▶ [INSTRUCTIONS TO FOLLOW]
Restrict the output to the lines below starting at the one that contains "This screenshot has height=500, width=600." and ending at the one that contains "Select Run Last Testplan", and restate them word for word, both ends included.

##### RECORDS SUPPLIED

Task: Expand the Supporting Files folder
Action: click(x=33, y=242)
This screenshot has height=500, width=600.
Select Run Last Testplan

##########
##### RECORDS SUPPLIED

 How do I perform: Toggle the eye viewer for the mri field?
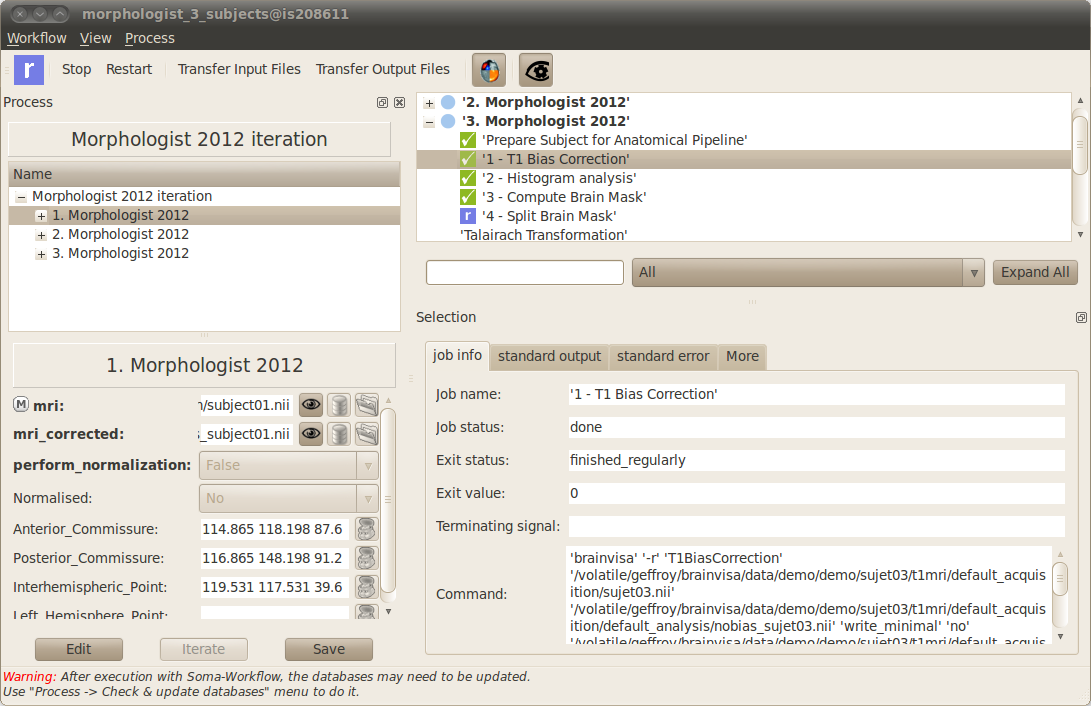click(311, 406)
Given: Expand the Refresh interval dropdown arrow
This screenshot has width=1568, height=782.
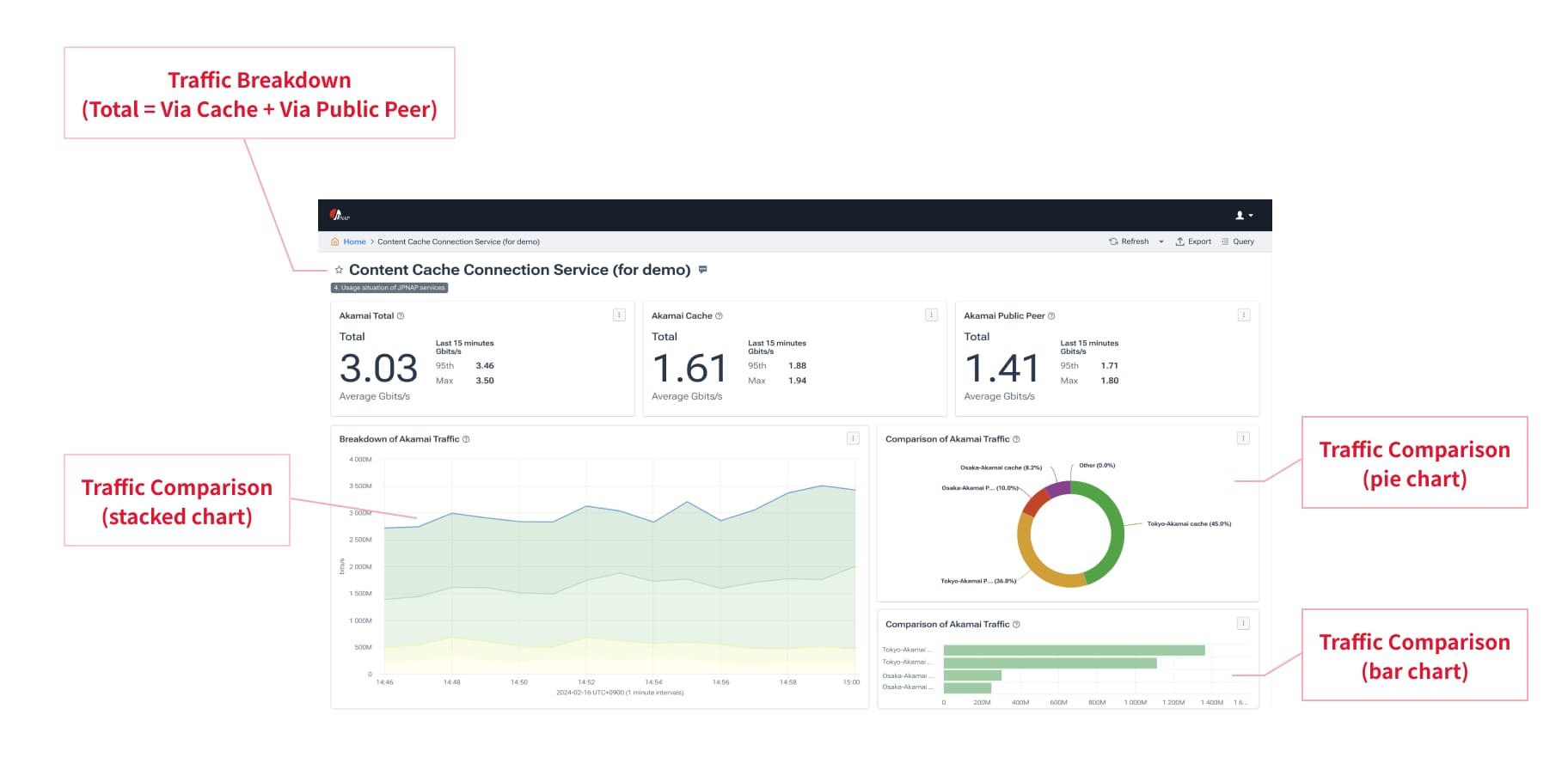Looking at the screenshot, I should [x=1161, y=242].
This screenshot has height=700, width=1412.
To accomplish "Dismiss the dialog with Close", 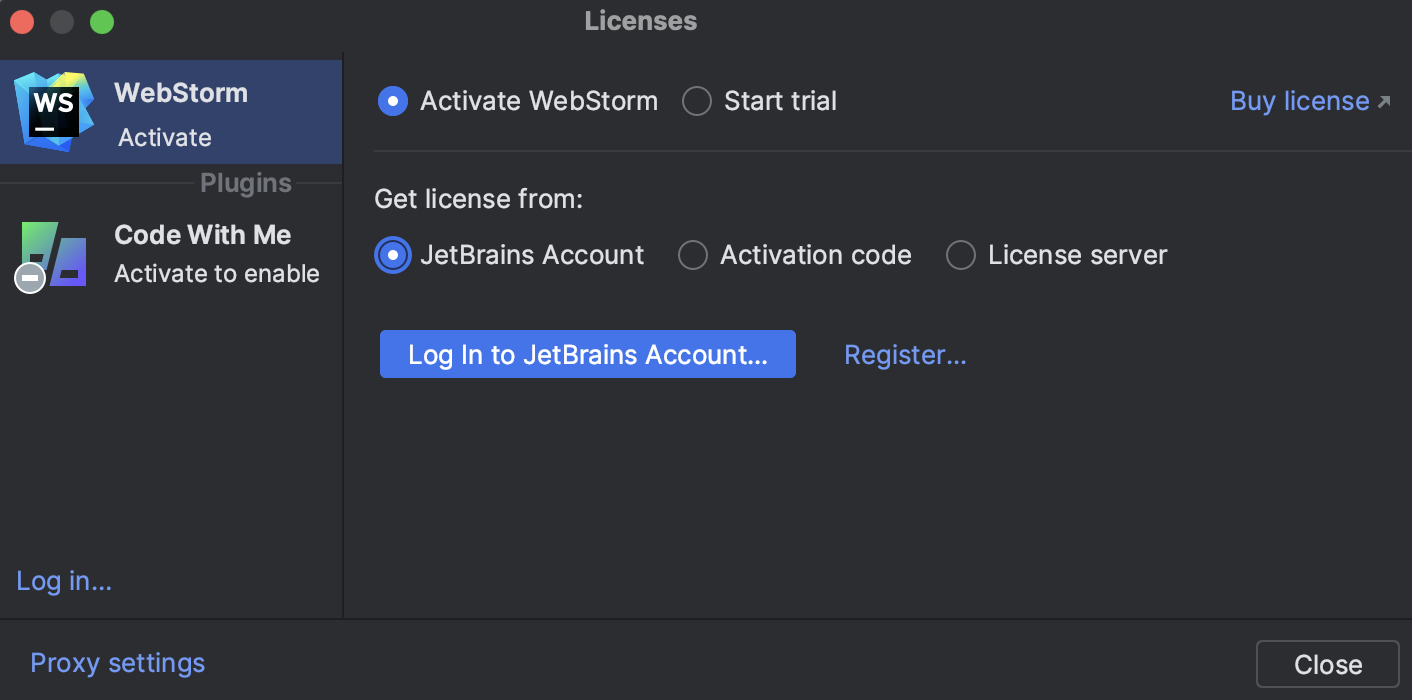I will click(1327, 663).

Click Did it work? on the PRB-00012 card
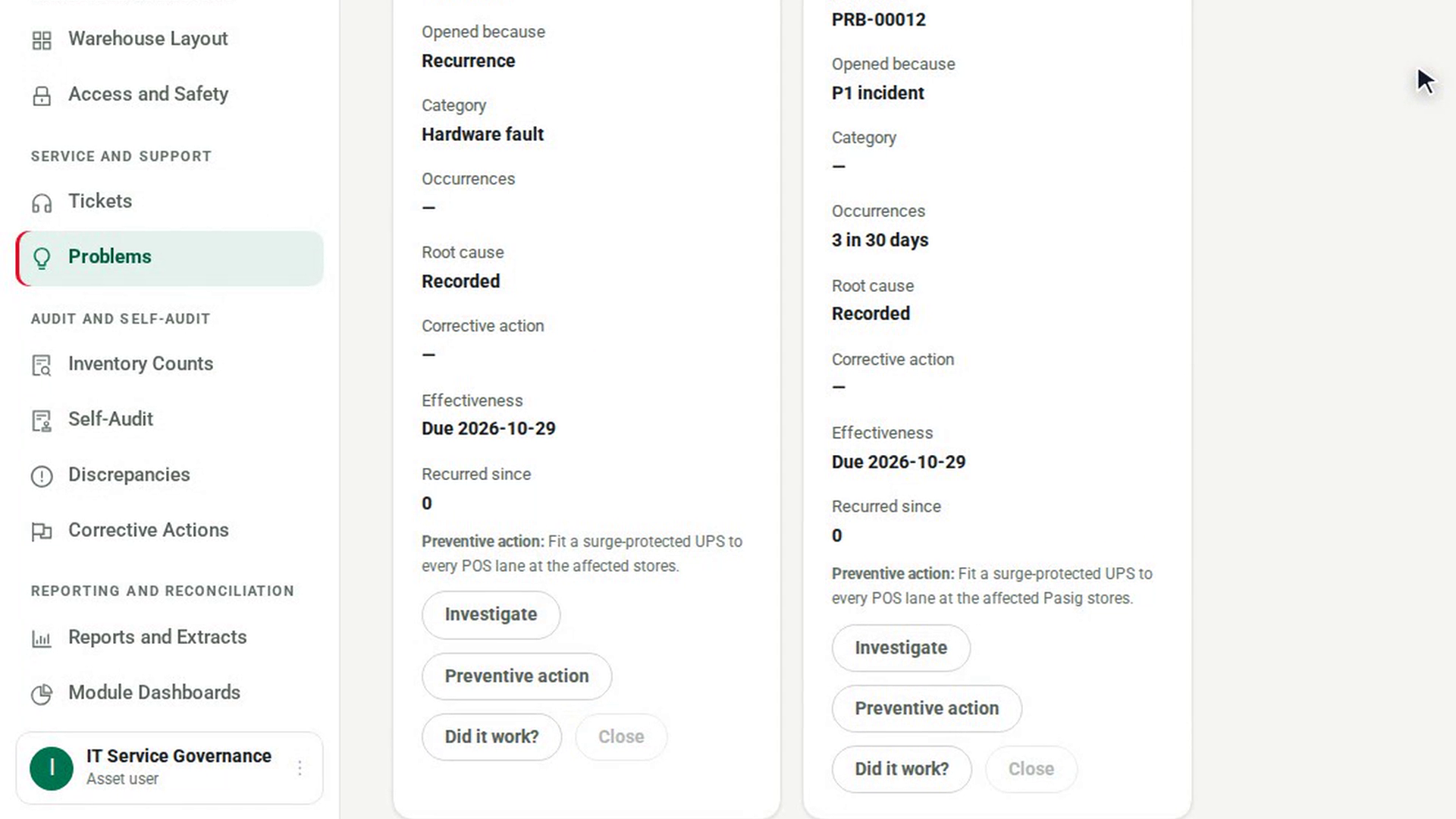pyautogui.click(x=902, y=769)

##########

▶ [WRITTEN REPLY]
This screenshot has height=500, width=600.
Select Run Last Testplan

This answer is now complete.